» **Records provided**:
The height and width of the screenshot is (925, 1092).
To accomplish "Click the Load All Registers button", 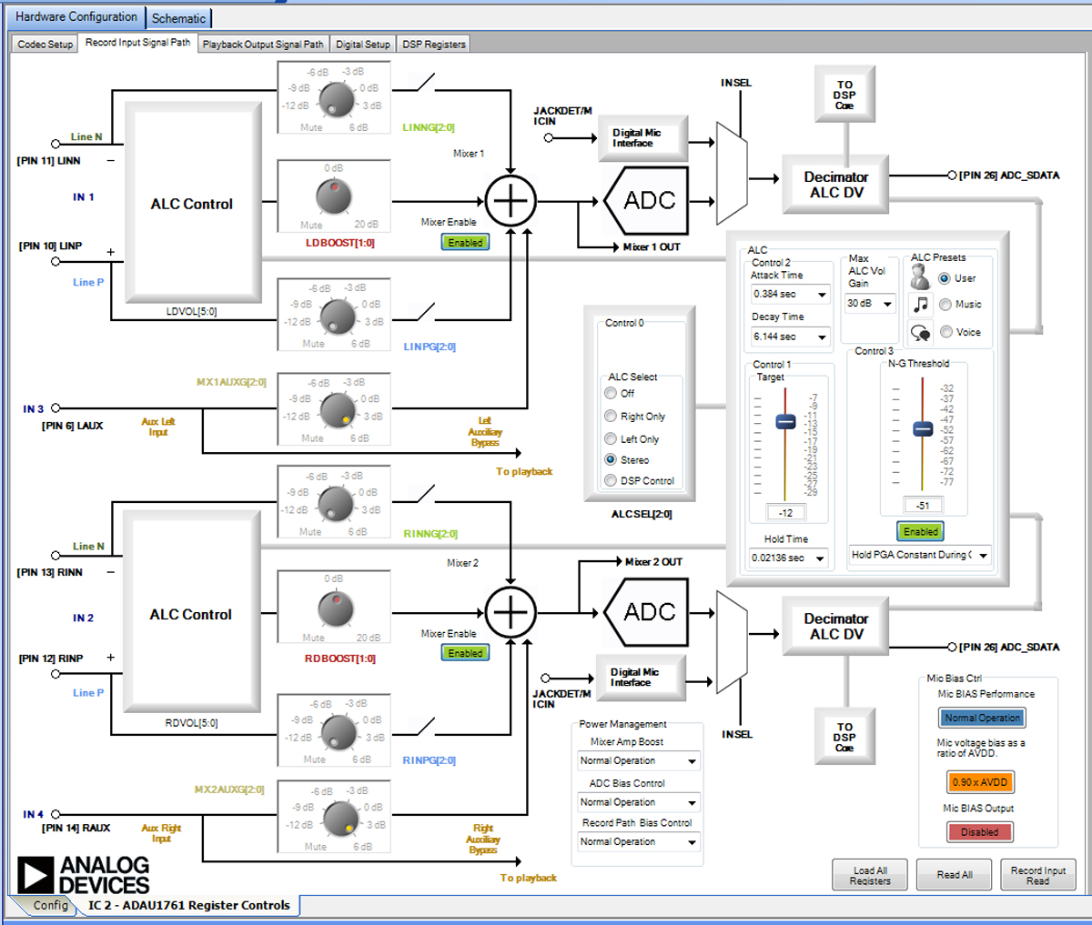I will tap(870, 875).
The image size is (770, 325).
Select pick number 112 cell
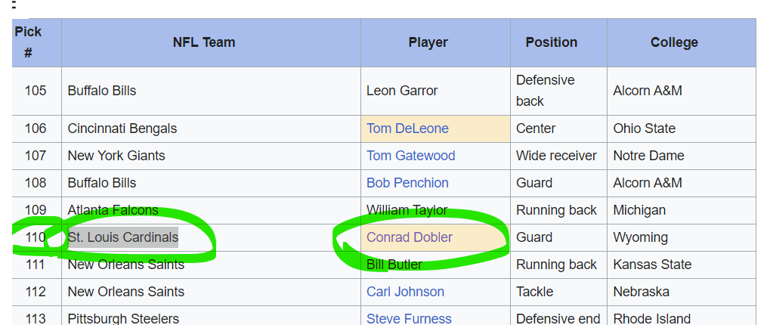[x=36, y=292]
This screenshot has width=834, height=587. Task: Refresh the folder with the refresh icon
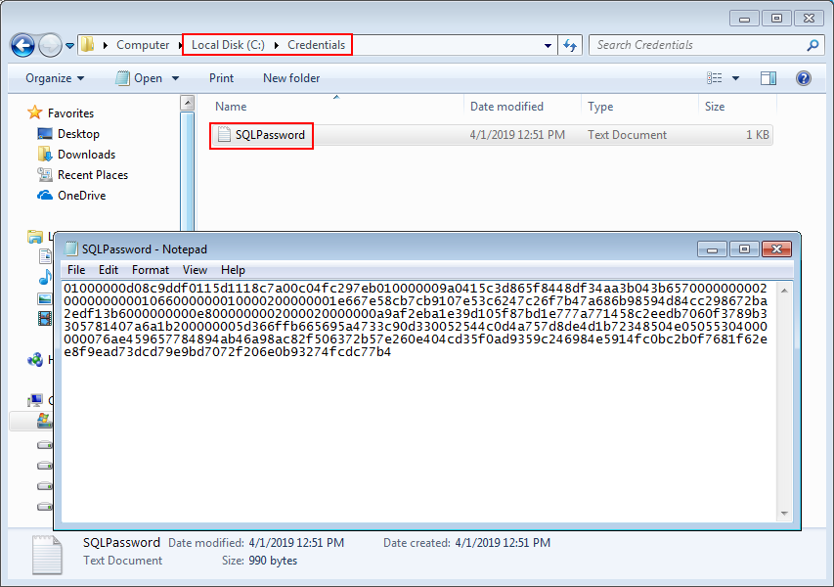(570, 44)
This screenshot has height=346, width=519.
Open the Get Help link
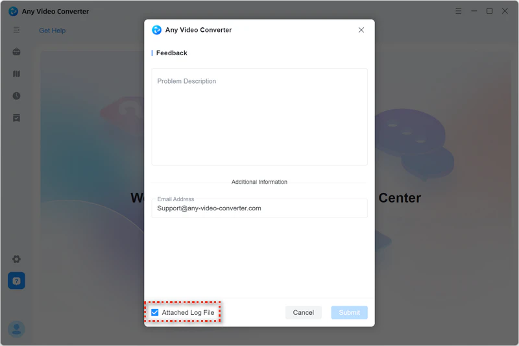tap(53, 31)
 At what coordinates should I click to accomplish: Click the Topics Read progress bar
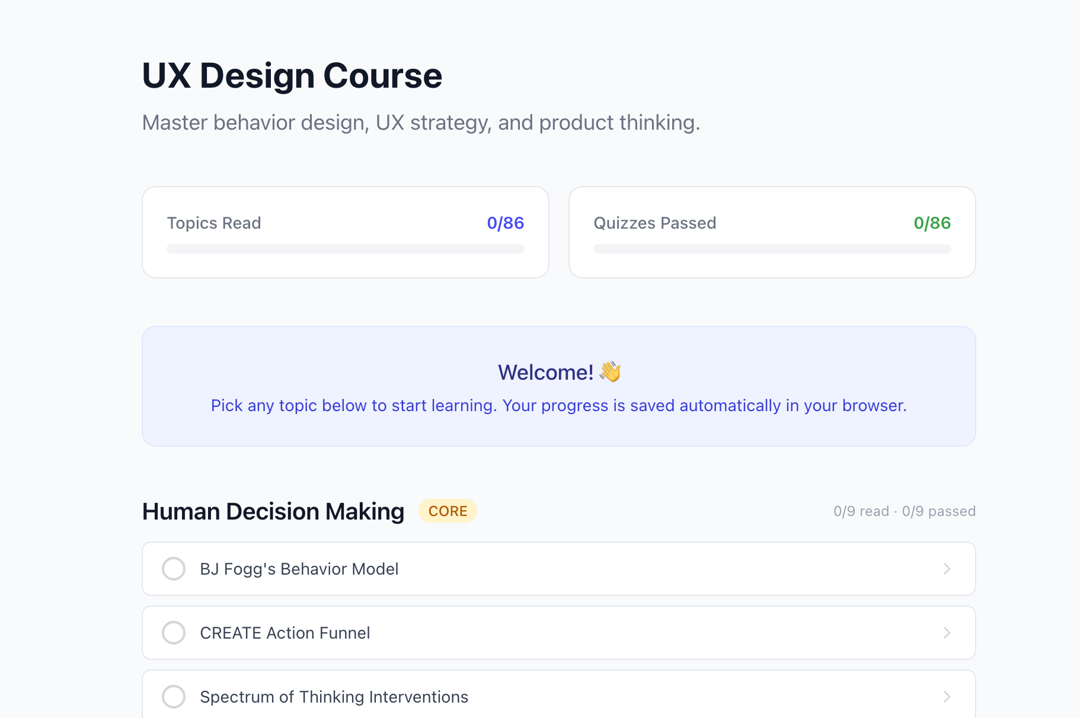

» **Exercise objective**:
Gather each line of the records that contains the string "This" and copy it in full. Matches must have the same uppercase and lowercase letters.

» **Worked solution**:
This screenshot has width=834, height=587. Task: Refresh the folder with the refresh icon
This screenshot has height=346, width=519.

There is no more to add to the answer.